The Swedish medical research university-hospital Karolinska has created a video to educate new and expecting mothers but has had to make versions in Arabic and Somalian as midwives say there has been a sharp rise in births to mothers who do not speak Swedish.
The informational video is presented as a guide for new mothers regarding what they can expect immediately after giving birth to their new child. The university-hospital claims there is a great need to offer the information in multiple languages due to the rise births to women of foreign backgrounds and say they often are unable to find translators Sveriges Radio reports.
“We are providing this material in order to better communicate information to families who speak different languages and come from different cultures,” said midwife Josefin Boijsen who is working on the project.
“Everyone is entitled to receive as much information no matter what language you speak or if you can not read,” she said and added, “We can help interpreters, but it is often for a very limited time and information must be communicated throughout all hours of the day so it is a big drawback.”
Another midwife working on the project, Birgitta Berglund, said the need for interpreters in maternity wards has surged in recent years and the demand often outstrips the number of available translators.

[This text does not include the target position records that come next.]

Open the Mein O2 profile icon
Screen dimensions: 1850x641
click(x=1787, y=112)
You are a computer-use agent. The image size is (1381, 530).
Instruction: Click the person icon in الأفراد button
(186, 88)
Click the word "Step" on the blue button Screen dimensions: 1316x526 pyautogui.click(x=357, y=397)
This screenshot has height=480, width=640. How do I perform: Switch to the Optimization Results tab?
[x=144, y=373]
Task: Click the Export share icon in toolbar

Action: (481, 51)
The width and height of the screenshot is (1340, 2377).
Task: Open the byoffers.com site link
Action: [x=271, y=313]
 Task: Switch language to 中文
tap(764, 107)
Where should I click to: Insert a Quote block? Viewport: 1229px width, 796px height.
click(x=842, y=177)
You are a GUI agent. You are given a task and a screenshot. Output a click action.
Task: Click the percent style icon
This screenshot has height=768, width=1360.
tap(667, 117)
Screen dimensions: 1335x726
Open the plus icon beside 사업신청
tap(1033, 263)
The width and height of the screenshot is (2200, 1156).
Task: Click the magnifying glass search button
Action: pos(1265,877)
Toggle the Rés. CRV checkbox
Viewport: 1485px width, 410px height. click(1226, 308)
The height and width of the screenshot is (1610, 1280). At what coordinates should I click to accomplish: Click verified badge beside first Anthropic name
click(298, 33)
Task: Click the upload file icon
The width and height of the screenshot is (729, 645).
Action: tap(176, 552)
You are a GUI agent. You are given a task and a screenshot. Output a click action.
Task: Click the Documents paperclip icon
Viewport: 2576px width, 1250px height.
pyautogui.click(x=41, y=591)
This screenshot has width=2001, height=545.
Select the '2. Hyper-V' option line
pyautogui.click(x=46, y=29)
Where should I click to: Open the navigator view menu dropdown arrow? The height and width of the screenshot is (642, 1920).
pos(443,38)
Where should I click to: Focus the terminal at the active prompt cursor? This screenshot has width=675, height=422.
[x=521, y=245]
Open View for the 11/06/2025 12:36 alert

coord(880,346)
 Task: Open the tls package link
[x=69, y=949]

“Many times we get a telephone interpreter, that’s the only possibility and it’s not always as good. Sometimes you want a female interpreter,” she said.
In some areas of Sweden, like the southern city of Malmo, the population growth is almost entirely driven by mass migration.
A study from 2014 shows that immigrants to Sweden from poorer countries like Somalia tend to have much higher birth rates than average Swedes while immigrants from European countries have similar rates to Swedes.
Sweden’s Population Growth Second Highest in EU Due to Mass Migration
— Breitbart London (@BreitbartLondon) July 12, 2017
Mass migration has meant that Sweden’s population growth has jumped to the second highest in Europe according to EU statistics agency Eurostat. The resulting growth will mean that the Swedish population is set to increase from ten to eleven million people in less than a decade.